Que s'est-il passé ? On peut analyser les deux événements en y voyant simplement l'effet de la versatilité d'une foule plus ou moins manipulée. Et certes, on le sait bien, il est assez facile de manipuler des foules. Nous en avons eu des exemples à toutes les époques de l'histoire, et encore de nos jours. Mais dans le cas précis, je crois qu'il y a eu autre chose, comme un énorme malentendu entre Jésus et ses concitoyens. Le proverbe dit : " Il n'est pire sourd que celui qui ne veut pas entendre ". Eh bien, ce fut le cas des auditeurs de Jésus, disciples compris. A de nombreuses reprises, Jésus avait annoncé le sens de sa mission. Que de fois il avait essayé de leur faire comprendre que son projet n'était pas politique, du moins au sens où l'entendaient ses interlocuteurs. Que de fois, il avait expliqué que l'opposition qu'il rencontrait de la part des autorités religieuses d'Israël le conduirait nécessairement à un rejet, et, pire, à une mort ignominieuse. Les gens n'avaient pas voulu l'entendre. Et au matin des Rameaux, ils poursuivaient leur rêve éveillé. Ils croyaient que c'était enfin arrivé, le jour de la revanche. Et puis voilà : les jours étaient passés, et Jésus n'avait rien fait, que de parler, de parler. Chaque jour, il venait au Temple, très tôt le matin. On venait l'entendre, et il enseignait, il discutait, il expliquait. Mais ce n'était pas cela qu'on attendait de lui. Pas des paroles, mais des actes. Et progressivement, la déception les avait gagnés. Ils n'en voulaient plus, de ce Messie-là ! lls ne voulaient pas comprendre que la seule force dont se servirait Jésus, c'était la force de la Parole. Une force qui ne contraint pas. Une force qui laisse libre. Alors, ils se sont révoltés. Vieille révolte des hommes contre un Dieu qui nous laisse libres. Aujourd'hui encore.

Et un refus.

De nos jours encore, combien de chrétiens refusent en secret un Dieu de faiblesse, un Dieu mendiant, le " Très-Bas ", comme l'écrivait Christian Bobin. Ils rêvent d'un Dieu fort, le " Très-Haut ", le Tout-Puissant, " Celui qui règne dans les cieux, de qui relèvent tous les empires, à qui seul appartient la puissance et la gloire ", comme l'écrivait Bossuet. Le scandale de la croix, il est aussi actuel qu'au temps du Christ, qu'au temps de saint Paul Trop dur, trop horrible. On veut bien suivre Jésus dans ce qu'il a d'aimable, de souriant. On adhère à cet homme qui se présente comme l'ami des pauvres, des malades, des exclus. On adhère à son œuvre de bienfaisance. On en ferait facilement un bienfaiteur de l'humanité. Mais de là à "le suivre jusqu'à la croix", il y a un saut à faire, qui est difficile, pour ne pas dire scandaleux.

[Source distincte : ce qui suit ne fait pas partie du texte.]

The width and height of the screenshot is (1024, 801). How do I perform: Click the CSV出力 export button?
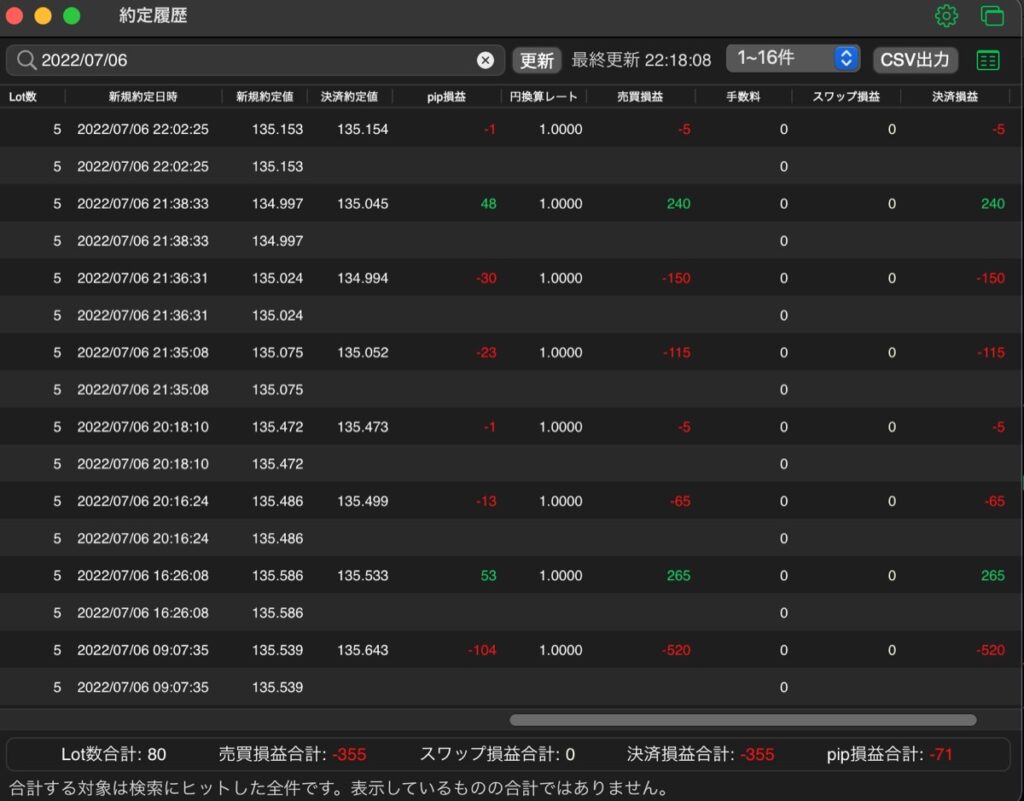pos(915,60)
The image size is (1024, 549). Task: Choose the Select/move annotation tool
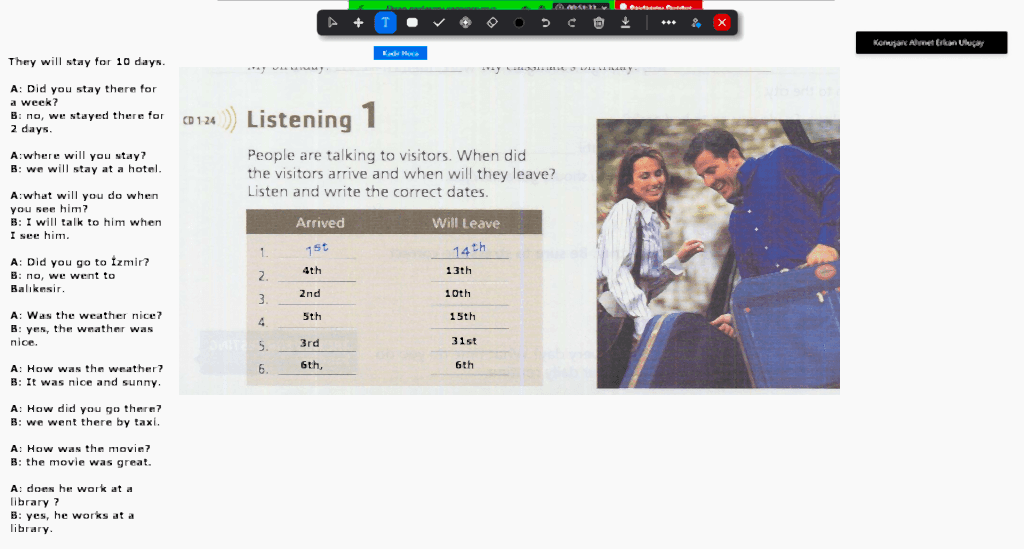358,22
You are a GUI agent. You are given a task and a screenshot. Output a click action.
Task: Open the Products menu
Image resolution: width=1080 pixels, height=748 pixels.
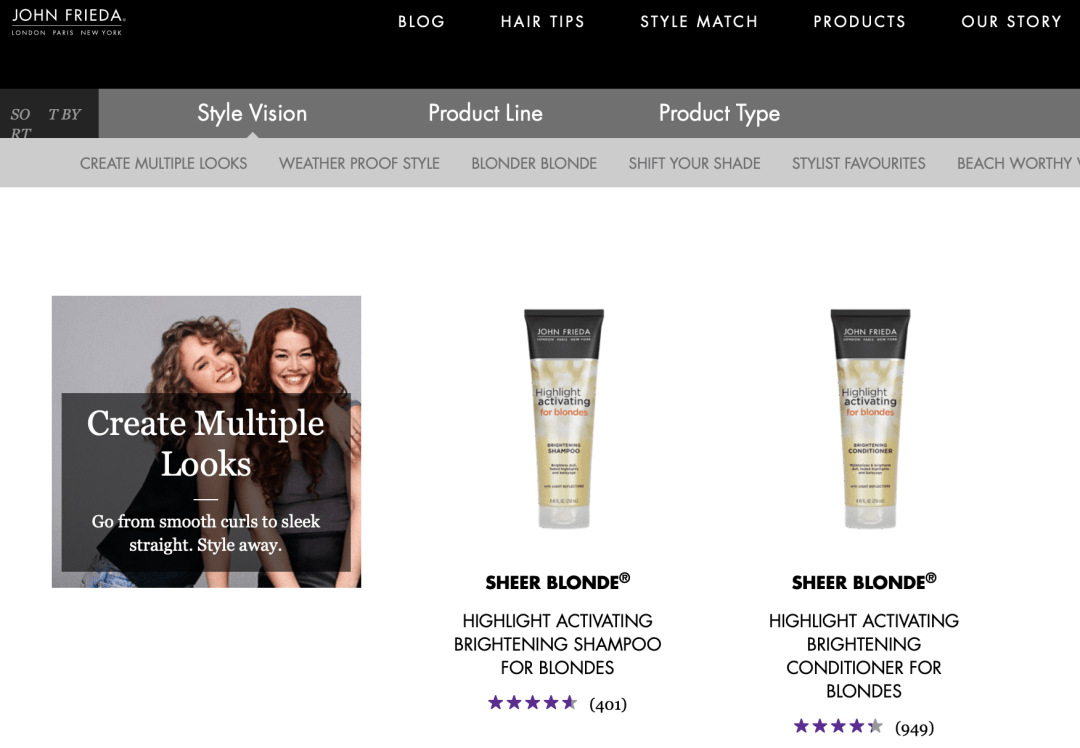click(859, 22)
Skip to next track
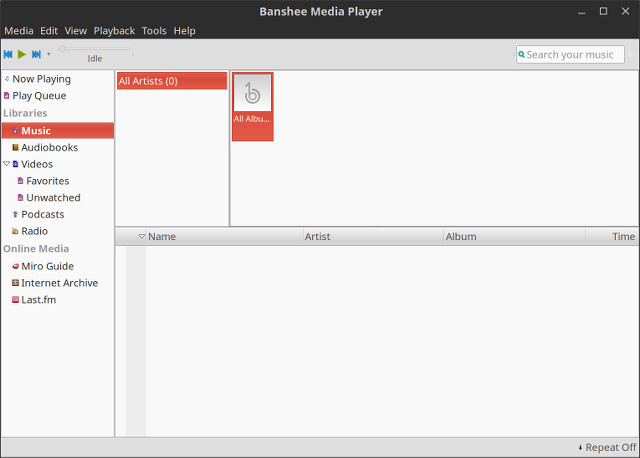Screen dimensions: 640x458 [x=36, y=54]
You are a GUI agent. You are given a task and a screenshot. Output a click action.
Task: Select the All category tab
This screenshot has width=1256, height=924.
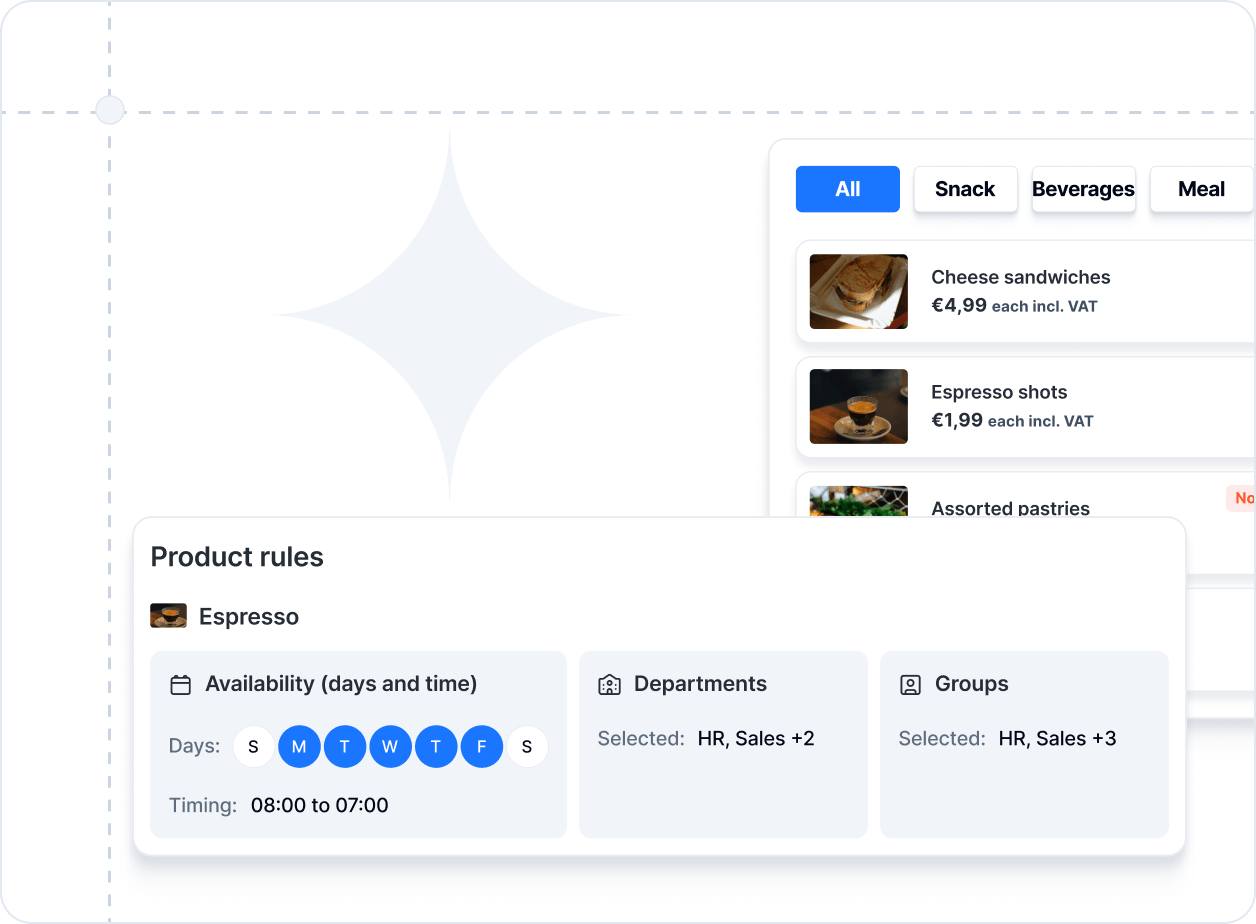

Pourtant, nous pouvons bien l'évacuer : nos croix seront toujours là. Nos propres croix et celles de notre humanité d'aujourd'hui. Elles sont là, dressées dans les cinq parties du monde par la haine homicide. Et si nous ne reconnaissons pas le Christ comme celui qui vient s'y clouer pour être Dieu-avec-nous et recueillir dans sa souffrance toutes nos souffrances, nous n'avons pas le droit de nous dire chrétiens ; et surtout c'est que nous ne savons pas qui est le Dieu de Jésus Christ : celui qui est l'Amour, un amour inouï qui vient nous ressaisir et nous réhabiliter jusque dans l'extrême de notre mal.

Une simple erreur.

Quand les foules de Jérusalem accueillent le Christ comme celui qui va prendre le pouvoir, elles ont partiellement raison. Simplement, elles se trompent sur la nature de ce pouvoir. Par sa mort et sa résurrection, Jésus va prendre le pouvoir sur la volonté de puissance, sur l'esprit de domination, sur tout ce qu'on appelle habituellement le " pouvoir ". Il va nous libérer de la nécessité de nous imposer, de la tâche épuisante de surclasser. Jésus, sur la croix, se présente en vainqueur de la violence et de toute puissance. " Ce qui est faiblesse de Dieu est plus fort que les hommes ", écrira saint Paul. Et il ajoute : " Ce qui est faible dans le monde, Dieu l'a choisi pour confondre ce qui est fort ". Paradoxe de l'Evangile. Ne nous trompons pas de sens. La réussite de notre vie, comme la réussite de notre humanité, n'est pas au bout d'une recherche du pouvoir qui écrase et asservit, mais, avec Jésus, dans la volonté de servir les frères, et de manifester ainsi l'Amour infini de Dieu.